After all the years he’s given to the Order, the years his parents and theirs gave to magic, he would dishonor all of it with a single decision. Someone with his expertise would shirk the blatant call to duty. If I have any say, he is going to help. Magic is on the line.

“I don’t like this,” Charlie says.

Yani doesn’t say anything, looking at me with unease.

We wait for some time, but Francis still doesn’t return.

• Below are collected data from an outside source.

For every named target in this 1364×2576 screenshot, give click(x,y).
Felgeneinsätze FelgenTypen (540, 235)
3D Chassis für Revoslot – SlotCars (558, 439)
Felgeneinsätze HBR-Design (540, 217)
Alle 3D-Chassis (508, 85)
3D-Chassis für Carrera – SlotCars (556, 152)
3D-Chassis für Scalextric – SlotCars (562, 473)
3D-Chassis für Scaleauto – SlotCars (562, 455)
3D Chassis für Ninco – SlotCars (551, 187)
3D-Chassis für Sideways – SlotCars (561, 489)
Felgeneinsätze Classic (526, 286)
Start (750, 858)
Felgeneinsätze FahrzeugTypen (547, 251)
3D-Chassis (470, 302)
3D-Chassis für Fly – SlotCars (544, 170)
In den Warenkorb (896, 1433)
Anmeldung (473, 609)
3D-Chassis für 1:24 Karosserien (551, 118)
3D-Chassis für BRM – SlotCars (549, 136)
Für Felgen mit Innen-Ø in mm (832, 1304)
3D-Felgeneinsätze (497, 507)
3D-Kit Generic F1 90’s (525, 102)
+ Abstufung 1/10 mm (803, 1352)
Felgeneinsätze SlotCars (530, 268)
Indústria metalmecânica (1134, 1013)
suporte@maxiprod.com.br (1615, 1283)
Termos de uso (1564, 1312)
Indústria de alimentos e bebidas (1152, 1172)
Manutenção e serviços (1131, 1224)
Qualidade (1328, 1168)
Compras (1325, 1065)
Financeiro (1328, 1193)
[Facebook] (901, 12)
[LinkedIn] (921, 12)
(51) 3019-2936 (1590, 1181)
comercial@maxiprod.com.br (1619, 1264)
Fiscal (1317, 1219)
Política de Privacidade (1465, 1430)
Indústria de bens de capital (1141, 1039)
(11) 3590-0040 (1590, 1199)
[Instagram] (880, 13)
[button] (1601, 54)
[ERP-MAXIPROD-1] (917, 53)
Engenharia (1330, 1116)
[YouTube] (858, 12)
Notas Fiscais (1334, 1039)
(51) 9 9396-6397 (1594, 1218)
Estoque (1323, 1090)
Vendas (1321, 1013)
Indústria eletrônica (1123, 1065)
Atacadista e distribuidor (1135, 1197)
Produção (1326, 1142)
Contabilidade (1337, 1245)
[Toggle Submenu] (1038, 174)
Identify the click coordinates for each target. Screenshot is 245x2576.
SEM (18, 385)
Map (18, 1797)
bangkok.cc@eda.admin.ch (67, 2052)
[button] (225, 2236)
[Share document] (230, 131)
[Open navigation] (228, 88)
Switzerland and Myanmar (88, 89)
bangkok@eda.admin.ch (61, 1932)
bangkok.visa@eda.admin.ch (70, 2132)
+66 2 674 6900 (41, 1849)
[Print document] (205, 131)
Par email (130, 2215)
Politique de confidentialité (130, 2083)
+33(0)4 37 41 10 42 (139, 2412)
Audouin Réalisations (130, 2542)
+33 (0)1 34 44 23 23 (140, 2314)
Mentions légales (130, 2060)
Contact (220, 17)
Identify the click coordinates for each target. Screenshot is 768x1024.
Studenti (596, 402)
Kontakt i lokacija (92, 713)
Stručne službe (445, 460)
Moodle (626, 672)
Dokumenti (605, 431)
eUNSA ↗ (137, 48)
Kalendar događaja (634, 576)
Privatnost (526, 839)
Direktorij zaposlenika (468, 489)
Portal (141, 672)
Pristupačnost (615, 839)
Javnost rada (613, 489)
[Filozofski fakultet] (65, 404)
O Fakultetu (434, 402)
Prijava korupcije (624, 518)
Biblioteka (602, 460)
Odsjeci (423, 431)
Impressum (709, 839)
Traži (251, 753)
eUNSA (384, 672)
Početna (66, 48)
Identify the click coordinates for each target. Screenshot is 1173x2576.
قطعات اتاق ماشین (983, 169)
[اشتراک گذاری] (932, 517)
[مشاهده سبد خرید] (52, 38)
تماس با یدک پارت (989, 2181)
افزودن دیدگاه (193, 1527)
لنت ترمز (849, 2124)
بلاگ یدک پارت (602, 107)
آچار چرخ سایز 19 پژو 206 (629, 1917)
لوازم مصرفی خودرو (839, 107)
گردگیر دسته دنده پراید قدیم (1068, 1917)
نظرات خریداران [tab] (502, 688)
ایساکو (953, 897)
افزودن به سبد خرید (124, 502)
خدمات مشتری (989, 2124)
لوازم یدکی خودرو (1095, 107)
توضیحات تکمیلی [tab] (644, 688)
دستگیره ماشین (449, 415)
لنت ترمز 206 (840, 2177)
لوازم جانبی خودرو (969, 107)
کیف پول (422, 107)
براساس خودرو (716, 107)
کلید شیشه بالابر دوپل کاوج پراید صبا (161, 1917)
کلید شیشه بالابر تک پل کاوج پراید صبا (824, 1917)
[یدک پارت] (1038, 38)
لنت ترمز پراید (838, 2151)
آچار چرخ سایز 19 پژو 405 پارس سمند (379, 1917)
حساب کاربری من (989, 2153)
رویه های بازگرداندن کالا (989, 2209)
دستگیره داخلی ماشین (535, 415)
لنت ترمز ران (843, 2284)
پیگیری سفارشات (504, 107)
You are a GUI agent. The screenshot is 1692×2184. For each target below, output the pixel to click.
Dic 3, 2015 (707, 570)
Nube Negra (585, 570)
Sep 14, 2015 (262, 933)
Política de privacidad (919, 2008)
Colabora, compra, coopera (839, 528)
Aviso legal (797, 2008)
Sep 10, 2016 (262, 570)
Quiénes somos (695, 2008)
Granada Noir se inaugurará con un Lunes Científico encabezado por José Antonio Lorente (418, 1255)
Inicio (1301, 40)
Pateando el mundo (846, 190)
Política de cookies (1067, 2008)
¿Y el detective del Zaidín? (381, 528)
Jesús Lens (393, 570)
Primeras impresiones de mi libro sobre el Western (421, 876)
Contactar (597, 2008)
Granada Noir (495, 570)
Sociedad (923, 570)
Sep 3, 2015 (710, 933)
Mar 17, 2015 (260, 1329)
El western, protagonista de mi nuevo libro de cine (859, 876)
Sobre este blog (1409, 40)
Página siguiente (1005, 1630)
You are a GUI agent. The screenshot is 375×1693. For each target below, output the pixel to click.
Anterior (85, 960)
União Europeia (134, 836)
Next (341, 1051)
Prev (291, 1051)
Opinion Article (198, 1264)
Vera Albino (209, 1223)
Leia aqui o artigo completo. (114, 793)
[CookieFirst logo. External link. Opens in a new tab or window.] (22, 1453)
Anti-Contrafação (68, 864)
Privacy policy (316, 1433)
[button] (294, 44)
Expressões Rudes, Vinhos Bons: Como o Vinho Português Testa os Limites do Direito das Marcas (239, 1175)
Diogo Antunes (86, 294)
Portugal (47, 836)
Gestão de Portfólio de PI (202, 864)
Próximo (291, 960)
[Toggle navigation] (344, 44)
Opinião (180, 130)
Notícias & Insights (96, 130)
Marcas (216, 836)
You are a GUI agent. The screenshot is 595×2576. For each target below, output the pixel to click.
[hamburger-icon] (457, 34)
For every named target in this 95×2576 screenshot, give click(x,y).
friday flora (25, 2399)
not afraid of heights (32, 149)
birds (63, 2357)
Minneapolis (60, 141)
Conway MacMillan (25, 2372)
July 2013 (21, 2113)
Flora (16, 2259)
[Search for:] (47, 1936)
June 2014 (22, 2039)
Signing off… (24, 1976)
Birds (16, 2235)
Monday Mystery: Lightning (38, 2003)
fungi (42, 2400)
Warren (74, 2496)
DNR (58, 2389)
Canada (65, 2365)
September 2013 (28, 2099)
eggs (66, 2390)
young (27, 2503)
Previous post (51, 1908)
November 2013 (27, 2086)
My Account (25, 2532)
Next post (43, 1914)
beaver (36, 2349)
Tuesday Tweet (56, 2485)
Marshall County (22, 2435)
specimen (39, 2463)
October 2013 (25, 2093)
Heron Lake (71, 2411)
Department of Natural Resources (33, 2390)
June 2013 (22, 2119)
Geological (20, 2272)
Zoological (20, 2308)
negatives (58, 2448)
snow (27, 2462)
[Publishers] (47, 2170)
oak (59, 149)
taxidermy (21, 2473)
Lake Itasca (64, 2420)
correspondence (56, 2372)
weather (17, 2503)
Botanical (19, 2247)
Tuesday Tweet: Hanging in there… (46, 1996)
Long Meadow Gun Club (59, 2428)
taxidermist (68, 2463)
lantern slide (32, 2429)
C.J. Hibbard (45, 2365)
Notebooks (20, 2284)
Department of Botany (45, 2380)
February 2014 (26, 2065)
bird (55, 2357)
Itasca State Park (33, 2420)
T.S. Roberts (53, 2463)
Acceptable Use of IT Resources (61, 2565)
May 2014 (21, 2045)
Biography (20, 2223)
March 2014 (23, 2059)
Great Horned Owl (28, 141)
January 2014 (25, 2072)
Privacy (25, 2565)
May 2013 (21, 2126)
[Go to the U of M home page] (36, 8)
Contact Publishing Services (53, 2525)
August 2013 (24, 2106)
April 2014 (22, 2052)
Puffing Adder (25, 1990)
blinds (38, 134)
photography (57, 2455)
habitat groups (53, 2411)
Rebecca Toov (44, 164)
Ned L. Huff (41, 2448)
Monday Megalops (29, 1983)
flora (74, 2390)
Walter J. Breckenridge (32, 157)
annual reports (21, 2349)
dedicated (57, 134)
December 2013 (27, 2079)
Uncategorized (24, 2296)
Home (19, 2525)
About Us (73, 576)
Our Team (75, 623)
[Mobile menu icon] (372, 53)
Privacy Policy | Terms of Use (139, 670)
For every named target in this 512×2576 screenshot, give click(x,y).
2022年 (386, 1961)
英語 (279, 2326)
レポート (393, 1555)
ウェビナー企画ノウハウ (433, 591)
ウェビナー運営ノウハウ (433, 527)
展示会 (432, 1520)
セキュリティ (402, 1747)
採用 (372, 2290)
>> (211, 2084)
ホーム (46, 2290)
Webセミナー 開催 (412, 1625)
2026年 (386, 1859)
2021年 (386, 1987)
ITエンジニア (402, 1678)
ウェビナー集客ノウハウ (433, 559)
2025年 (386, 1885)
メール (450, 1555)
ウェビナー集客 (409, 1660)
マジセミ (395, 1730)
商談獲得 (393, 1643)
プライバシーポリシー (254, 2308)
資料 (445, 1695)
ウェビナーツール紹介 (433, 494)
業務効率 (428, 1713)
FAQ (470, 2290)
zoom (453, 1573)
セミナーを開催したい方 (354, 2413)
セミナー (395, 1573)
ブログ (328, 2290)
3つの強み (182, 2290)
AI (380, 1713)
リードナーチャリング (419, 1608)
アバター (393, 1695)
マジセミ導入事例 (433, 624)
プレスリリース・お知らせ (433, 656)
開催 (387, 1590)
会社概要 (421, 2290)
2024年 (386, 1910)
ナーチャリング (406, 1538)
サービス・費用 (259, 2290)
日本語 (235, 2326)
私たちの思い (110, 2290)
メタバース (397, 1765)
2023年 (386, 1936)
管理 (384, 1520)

“Grab some of that stuff he’s drinking. I want to test it and some of these crushed plants around his bed. Both of you, wait here.” I approach the wall, and it shimmers translucent, when Yani grabs my wrist. Then she eyes her hold on me before snatching it away. “Sorry.”

“Stay here.” I step through the wall, round the house, and find Francis’s body face down in the dirt, bleeding from a singed gash in his back. And ice cold.